Principles of Marketing: Dynamic and Fixed Pricing Dynamic pricing are defined as adjusting prices which are enhanced to meet the needs and characteristic of individual customers and the prevailing situation. In contrast the fixed pricing strategy is usually used by traditional mass marketer. Fixed pricing means one price for everyone and everywhere. This type of pricing was first introduced in the nineteen century with the development of mass markets and retail stores which became popular among the national consumers. Prior to the nineteenth century all pricing were local and dynamic, and prices could be derived through negotiation between the consumers and merchants.

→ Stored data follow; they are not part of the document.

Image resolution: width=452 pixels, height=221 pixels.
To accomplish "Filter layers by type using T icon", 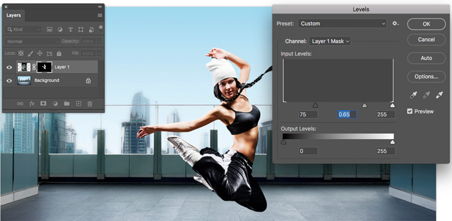I will pyautogui.click(x=71, y=30).
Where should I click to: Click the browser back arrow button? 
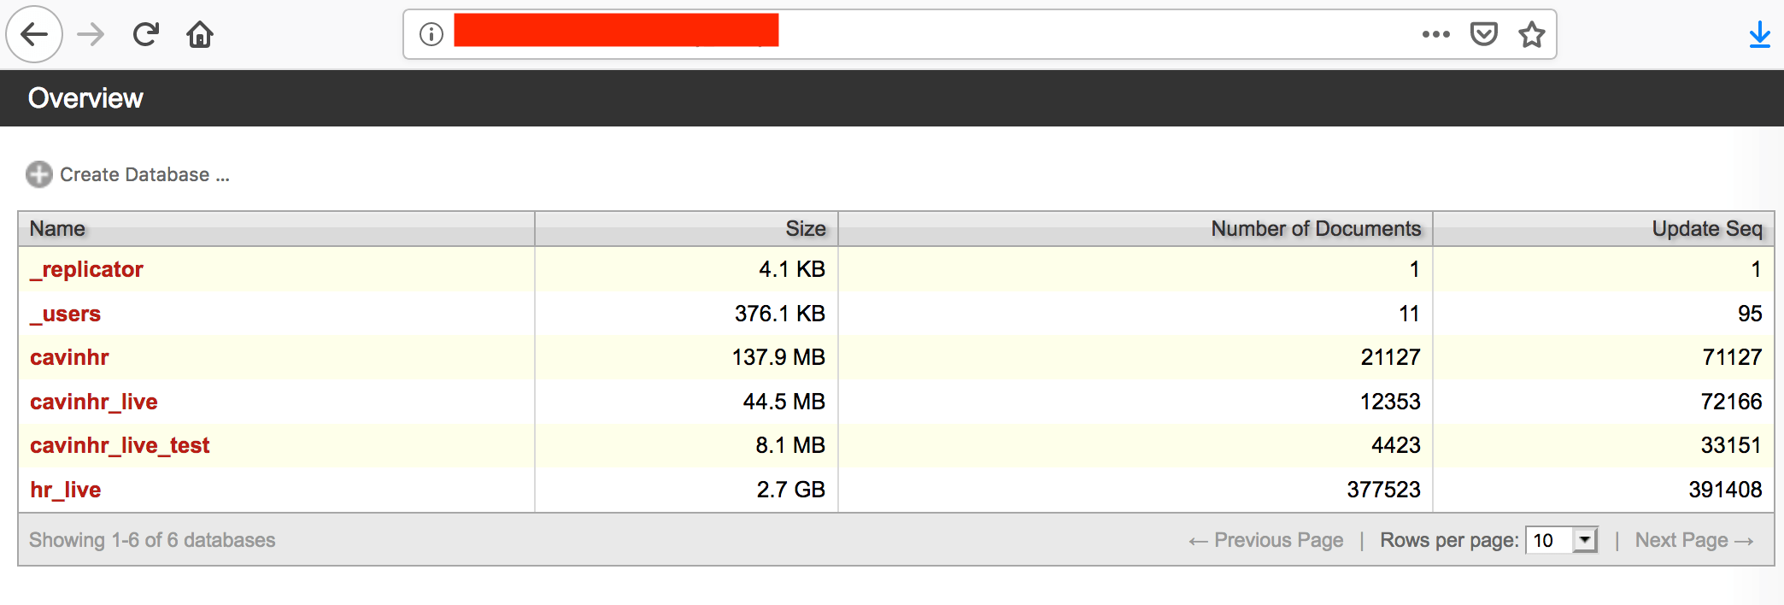(34, 35)
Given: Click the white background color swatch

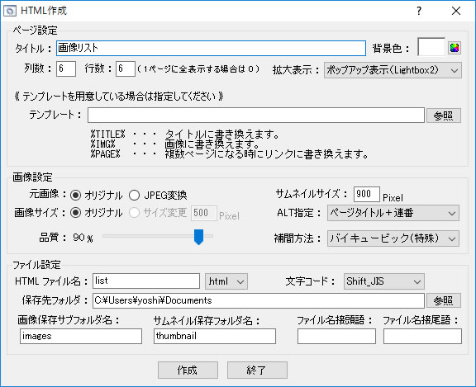Looking at the screenshot, I should [x=431, y=47].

The main success factor of dynamic pricing is the development and contribution of computers and the internet. The main difference between fixed price and dynamic price is that with the help of internet, dynamic pricing can be conducted globally with a very low cost and in an effective way. The internet has created a market where the value of merchandise fluctuates continuously and the buyers as well as the sellers wield every possible tool available in the struggle to prevail over one another.
This concept is very much different from the concept of walking into the stores or marketplace, viewing the prices of each product and making a decision whether to purchase or not at the posted price. Thus consumers often tend to take the fixed pricing strategy for granted especially in case of retail. But the concept of fixed pricing is very new and very western. In the US fixed pricing has completed only 125 years of its operation and it was because of Aaron Montgomery Ward and Frank Woolworth who popularized the practice of mass marketing.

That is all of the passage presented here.